* WORK ORDER *
Each entry needs to be retyped exactly.

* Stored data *
+-------+
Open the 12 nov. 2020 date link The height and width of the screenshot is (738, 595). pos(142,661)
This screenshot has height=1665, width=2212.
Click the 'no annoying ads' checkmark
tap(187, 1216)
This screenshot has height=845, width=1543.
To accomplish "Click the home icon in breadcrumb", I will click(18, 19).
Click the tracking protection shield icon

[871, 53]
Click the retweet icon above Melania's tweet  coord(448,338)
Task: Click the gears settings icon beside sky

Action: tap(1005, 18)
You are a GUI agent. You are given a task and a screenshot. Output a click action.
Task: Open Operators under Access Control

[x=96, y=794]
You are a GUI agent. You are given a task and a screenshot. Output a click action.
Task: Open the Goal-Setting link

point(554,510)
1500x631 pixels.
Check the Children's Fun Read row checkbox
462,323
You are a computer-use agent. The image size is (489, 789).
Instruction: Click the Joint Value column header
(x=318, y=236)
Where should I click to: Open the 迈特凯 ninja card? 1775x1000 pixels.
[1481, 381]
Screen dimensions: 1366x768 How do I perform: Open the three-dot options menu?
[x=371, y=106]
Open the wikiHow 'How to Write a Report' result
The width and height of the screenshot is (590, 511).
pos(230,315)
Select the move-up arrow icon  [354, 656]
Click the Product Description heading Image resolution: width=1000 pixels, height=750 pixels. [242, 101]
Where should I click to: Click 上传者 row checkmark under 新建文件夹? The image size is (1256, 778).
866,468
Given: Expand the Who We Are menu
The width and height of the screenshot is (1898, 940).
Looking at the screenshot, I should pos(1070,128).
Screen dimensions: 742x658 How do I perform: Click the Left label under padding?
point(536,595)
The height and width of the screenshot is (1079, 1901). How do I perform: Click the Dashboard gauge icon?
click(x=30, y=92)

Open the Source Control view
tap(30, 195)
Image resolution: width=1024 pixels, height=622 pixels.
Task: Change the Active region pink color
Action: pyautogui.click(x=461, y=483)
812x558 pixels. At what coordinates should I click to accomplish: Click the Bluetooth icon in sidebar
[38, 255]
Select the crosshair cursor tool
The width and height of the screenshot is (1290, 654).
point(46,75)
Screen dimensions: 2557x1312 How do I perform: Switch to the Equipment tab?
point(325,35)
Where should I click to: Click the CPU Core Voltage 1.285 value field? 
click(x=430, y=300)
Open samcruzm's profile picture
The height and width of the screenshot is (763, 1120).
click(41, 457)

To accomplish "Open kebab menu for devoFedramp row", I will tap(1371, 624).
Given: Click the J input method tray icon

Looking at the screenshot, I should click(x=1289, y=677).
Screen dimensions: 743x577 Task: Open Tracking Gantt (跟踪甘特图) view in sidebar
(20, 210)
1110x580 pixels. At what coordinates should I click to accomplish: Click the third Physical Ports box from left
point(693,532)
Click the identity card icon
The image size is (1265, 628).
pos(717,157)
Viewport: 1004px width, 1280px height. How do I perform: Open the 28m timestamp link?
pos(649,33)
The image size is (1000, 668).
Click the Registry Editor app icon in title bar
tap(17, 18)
+-------+
* RESULT FOR THIS TASK *
Open the 12 nov. 2020 date link The height and width of the screenshot is (738, 595). pos(142,661)
This screenshot has height=1665, width=2212.
Click the 'no annoying ads' checkmark
tap(187, 1216)
This screenshot has height=845, width=1543.
To accomplish "Click the home icon in breadcrumb", I will click(18, 19).
Click the tracking protection shield icon

[871, 53]
Click the retweet icon above Melania's tweet  coord(448,338)
Task: Click the gears settings icon beside sky

Action: tap(1005, 18)
You are a GUI agent. You are given a task and a screenshot. Output a click action.
Task: Open Operators under Access Control

[x=96, y=794]
You are a GUI agent. You are given a task and a screenshot. Output a click action.
Task: Open the Goal-Setting link

point(554,510)
1500x631 pixels.
Check the Children's Fun Read row checkbox
462,323
You are a computer-use agent. The image size is (489, 789).
Instruction: Click the Joint Value column header
(x=318, y=236)
Where should I click to: Open the 迈特凯 ninja card? 1775x1000 pixels.
[1481, 381]
Screen dimensions: 1366x768 How do I perform: Open the three-dot options menu?
[x=371, y=106]
Open the wikiHow 'How to Write a Report' result
The width and height of the screenshot is (590, 511).
pos(230,315)
Select the move-up arrow icon  [354, 656]
Click the Product Description heading Image resolution: width=1000 pixels, height=750 pixels. [242, 101]
Where should I click to: Click 上传者 row checkmark under 新建文件夹? The image size is (1256, 778).
866,468
Given: Expand the Who We Are menu
The width and height of the screenshot is (1898, 940).
Looking at the screenshot, I should pos(1070,128).
Screen dimensions: 742x658 How do I perform: Click the Left label under padding?
point(536,595)
The height and width of the screenshot is (1079, 1901). How do I perform: Click the Dashboard gauge icon?
click(x=30, y=92)

Open the Source Control view
tap(30, 195)
Image resolution: width=1024 pixels, height=622 pixels.
Task: Change the Active region pink color
Action: pyautogui.click(x=461, y=483)
812x558 pixels. At what coordinates should I click to accomplish: Click the Bluetooth icon in sidebar
[38, 255]
Select the crosshair cursor tool
The width and height of the screenshot is (1290, 654).
point(46,75)
Screen dimensions: 2557x1312 How do I perform: Switch to the Equipment tab?
point(325,35)
Where should I click to: Click the CPU Core Voltage 1.285 value field? 
click(x=430, y=300)
Open samcruzm's profile picture
The height and width of the screenshot is (763, 1120).
click(41, 457)

To accomplish "Open kebab menu for devoFedramp row", I will tap(1371, 624).
Given: Click the J input method tray icon

Looking at the screenshot, I should click(x=1289, y=677).
Screen dimensions: 743x577 Task: Open Tracking Gantt (跟踪甘特图) view in sidebar
(20, 210)
1110x580 pixels. At what coordinates should I click to accomplish: Click the third Physical Ports box from left
point(693,532)
Click the identity card icon
The image size is (1265, 628).
pos(717,157)
Viewport: 1004px width, 1280px height. How do I perform: Open the 28m timestamp link?
pos(649,33)
The image size is (1000, 668).
Click the Registry Editor app icon in title bar
tap(17, 18)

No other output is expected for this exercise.